▶ [Exercise aim]
Both ends included, set down the lines from the line containing "Where should I" through the last line of the records below, without pictures.

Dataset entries
####################

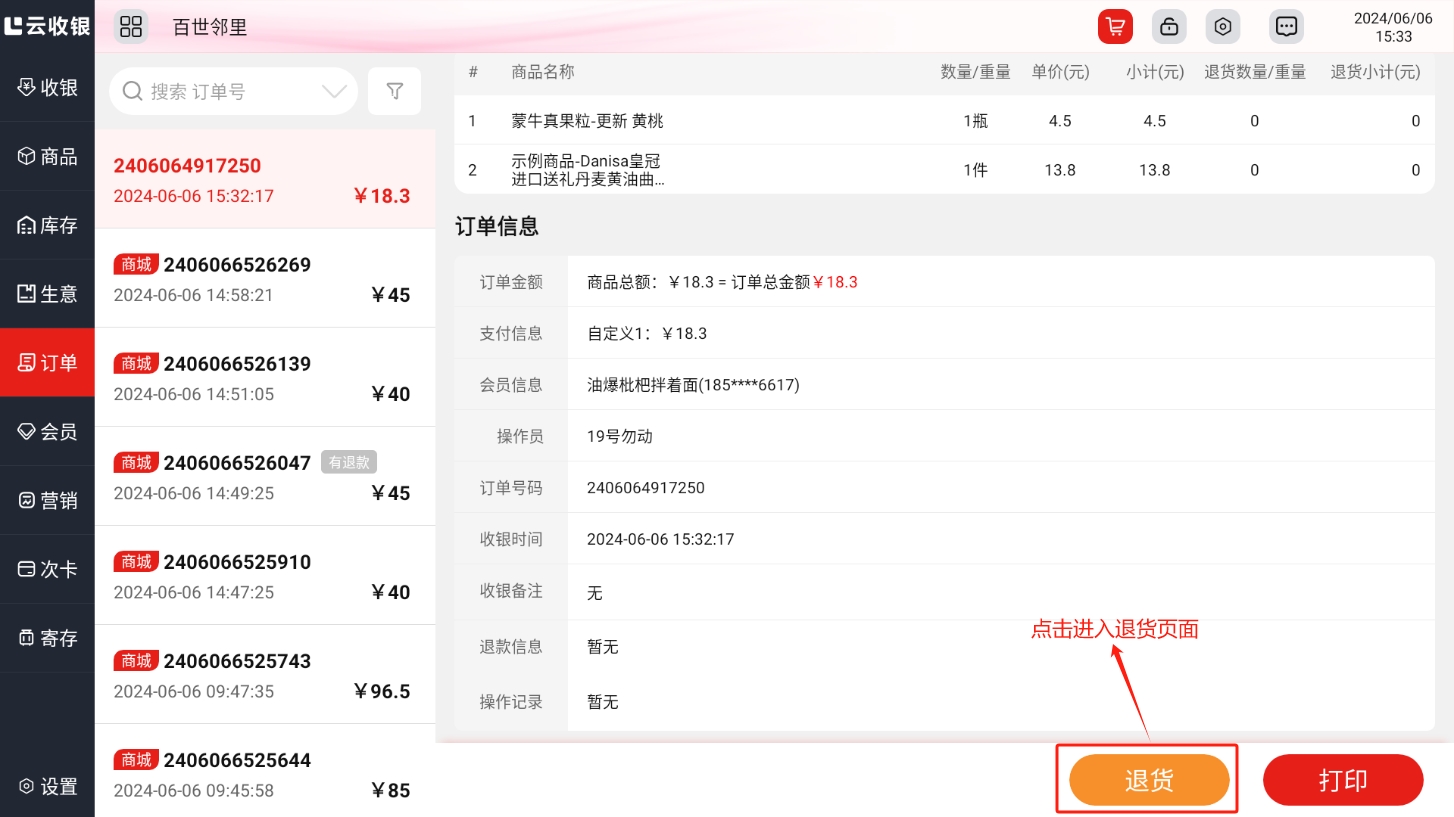Open the 库存 sidebar section
Screen dimensions: 1454x817
pyautogui.click(x=47, y=225)
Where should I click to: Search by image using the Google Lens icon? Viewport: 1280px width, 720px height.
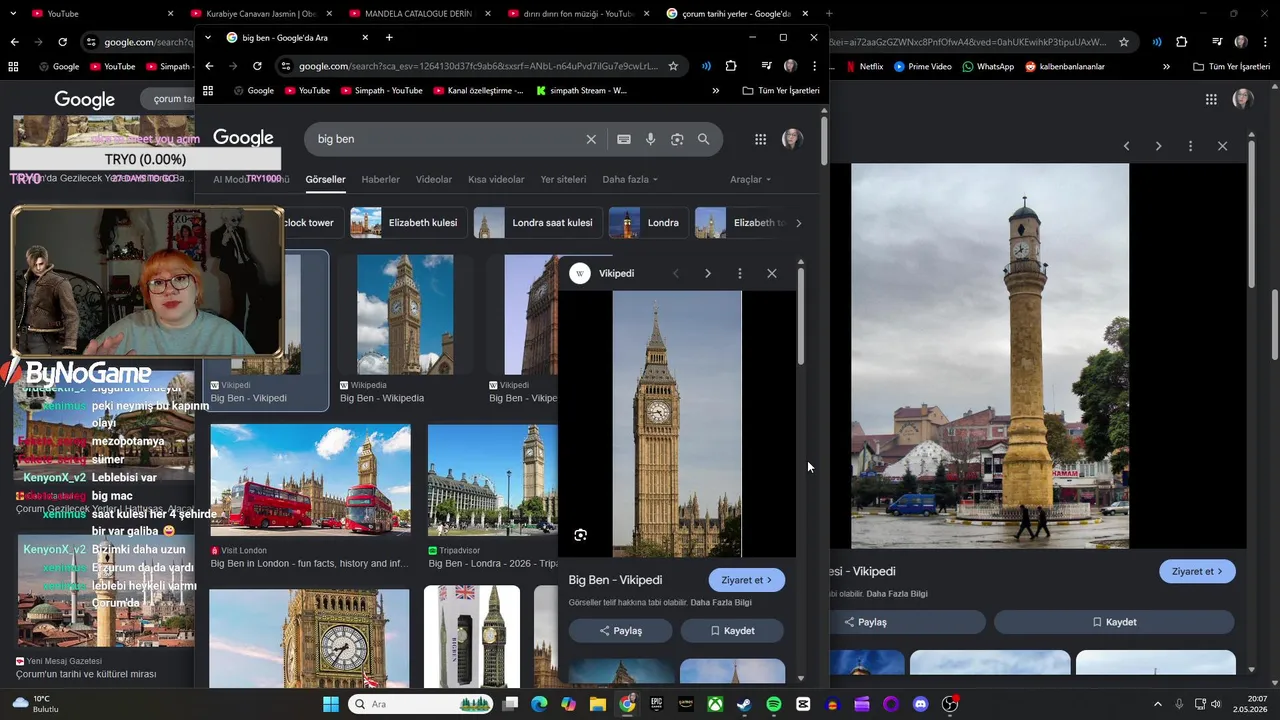(677, 139)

####################

▶ [Answer to this problem]
Where should I click to: Search by image using the Google Lens icon? Viewport: 1280px width, 720px height.
(677, 139)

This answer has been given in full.